Arthur was still on the Army Reserve and on the outbreak of war was recalled to the 3rd Battalion of the Grenadier Guards, landing in France in November 1914 with a reinforcement draft for the 2nd Battalion. In 1915 the battalion was in action during the Battle of Aubers and then in August 1915 it transferred to the newly formed 1st Guards Brigade with which it took part in the Battle of Loos.

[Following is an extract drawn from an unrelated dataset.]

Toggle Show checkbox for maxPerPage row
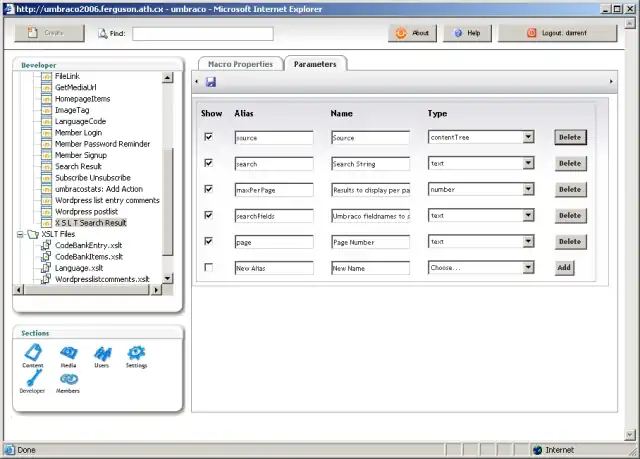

On 3 October the battalion moved forward in support of the Coldstream Guards, taking over a section of the old British front line just south of the Hohenzollern Redoubt. Five days later the battalion captured a section of enemy trench in front of the redoubt, which was then subjected to repeated counter-attacks as the Germans tried to regain it. On 12 October, following a morning of intense shelling, what is described in the War Diary as ‘a severe bombing attack’ was launched on the trenches held by No 4 Company, of which Arthur was a member. Their main concern was whether their supply of Mills bombs would hold out, but they did and two enemy bomb stores were hit causing large explosions. The battalion threw nearly two thousand grenades during the battle and the Germans a similar number. The battalion War Diary records, ‘No 4 Company bombers did very good work, their Mills bombs outranging those of the enemy’ and by nightfall the German attacks faded away.

Arthur was killed by a German hand grenade during the repulse of the main German attack, being one of seventeen killed and sixty-one wounded. Another Gloucestershire police officer, Private Albert Hull, was serving alongside Arthur and was wounded at the same time he was killed. Arthur is commemorated on Loos Memorial to the Missing.